Na fiscalização realizada sexta-feira (5), no Hospital Regional Belarmino Correia, em Goiana, Mata Norte do Estado, os representantes do Sindicato dos Médicos de Pernambuco (Simepe) e Conselho Regional de Medicina de Pernambuco (Cremepe) constataram vários problemas que prejudicam a qualidade de assistência à população e o trabalho dos médicos no dia a dia. Um dos problemas mais graves, ou crônicos, é a carência de recursos humanos, com equipes incompletas, além do número excessivo de atendimento por profissional.

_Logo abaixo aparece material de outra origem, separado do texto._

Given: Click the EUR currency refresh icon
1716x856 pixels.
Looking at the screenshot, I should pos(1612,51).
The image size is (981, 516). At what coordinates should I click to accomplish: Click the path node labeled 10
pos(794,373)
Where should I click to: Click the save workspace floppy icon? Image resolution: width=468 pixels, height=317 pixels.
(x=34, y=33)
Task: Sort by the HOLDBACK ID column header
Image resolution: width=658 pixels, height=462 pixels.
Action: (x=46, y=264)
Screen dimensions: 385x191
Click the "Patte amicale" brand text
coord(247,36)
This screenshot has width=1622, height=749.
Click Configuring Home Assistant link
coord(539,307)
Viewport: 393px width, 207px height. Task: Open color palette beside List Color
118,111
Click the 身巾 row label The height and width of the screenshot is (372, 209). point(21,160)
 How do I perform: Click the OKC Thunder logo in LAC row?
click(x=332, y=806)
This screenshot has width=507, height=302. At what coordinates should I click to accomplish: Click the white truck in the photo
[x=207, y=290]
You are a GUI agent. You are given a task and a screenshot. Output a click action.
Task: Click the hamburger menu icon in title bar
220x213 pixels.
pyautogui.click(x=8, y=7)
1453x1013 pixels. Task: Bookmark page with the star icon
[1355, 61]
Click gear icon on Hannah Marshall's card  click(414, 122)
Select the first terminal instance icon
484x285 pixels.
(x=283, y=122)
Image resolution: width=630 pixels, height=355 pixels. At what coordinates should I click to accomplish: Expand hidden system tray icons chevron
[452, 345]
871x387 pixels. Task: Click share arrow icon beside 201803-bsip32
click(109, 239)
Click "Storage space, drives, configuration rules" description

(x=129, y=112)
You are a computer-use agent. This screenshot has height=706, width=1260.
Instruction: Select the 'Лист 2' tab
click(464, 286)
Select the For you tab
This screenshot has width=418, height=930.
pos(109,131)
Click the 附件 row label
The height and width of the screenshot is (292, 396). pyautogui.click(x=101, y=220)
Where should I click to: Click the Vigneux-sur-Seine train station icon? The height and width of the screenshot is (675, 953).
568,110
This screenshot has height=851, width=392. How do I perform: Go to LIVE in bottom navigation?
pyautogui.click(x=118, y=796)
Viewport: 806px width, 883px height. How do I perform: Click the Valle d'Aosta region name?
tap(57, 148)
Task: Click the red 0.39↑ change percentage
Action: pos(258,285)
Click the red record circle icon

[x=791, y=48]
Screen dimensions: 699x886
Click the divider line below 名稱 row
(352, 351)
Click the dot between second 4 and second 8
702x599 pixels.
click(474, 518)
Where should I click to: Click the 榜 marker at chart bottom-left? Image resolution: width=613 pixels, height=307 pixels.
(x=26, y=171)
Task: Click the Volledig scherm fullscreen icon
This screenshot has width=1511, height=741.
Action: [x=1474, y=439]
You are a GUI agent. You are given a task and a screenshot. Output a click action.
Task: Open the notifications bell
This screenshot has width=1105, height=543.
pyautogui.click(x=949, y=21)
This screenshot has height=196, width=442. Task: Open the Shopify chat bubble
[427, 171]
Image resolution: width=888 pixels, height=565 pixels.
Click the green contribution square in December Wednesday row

O hospital Belarmino Correia possui uma baixa resolutividade, apesar de ser considerado como referência hospitalar na Mata Norte para acidentes na BR-101, e tem em sua escala de plantão cirurgiões, ortopedistas, anestesistas, obstetras, clínicos e pediatras. Ressaltamos que essas escalas funcionam de forma incorreta na maioria das vezes. Para agravar a situação não dispõe de banco de sangue, nem possui reserva de sangue para casos emergenciais. Vale frisar que os plantonistas reclamam que fazem mais de 100 atendimentos (crianças) e 140 (adultos) durante 12 horas de trabalho. Para completar, a ambulância não dispõe de equipe capacitada/qualificada para utilização da UTI móvel, no entanto, é utilizada para atendimentos (remoções) comuns de pacientes.
O relatório geral da fiscalização das entidades médicas será apresentado nos próximos dias aos gestores estaduais, em busca de soluções que visam melhorar o trabalho da assistência médica e, sobretudo, o atendimento da população de Goiana e da Mata Norte do Estado.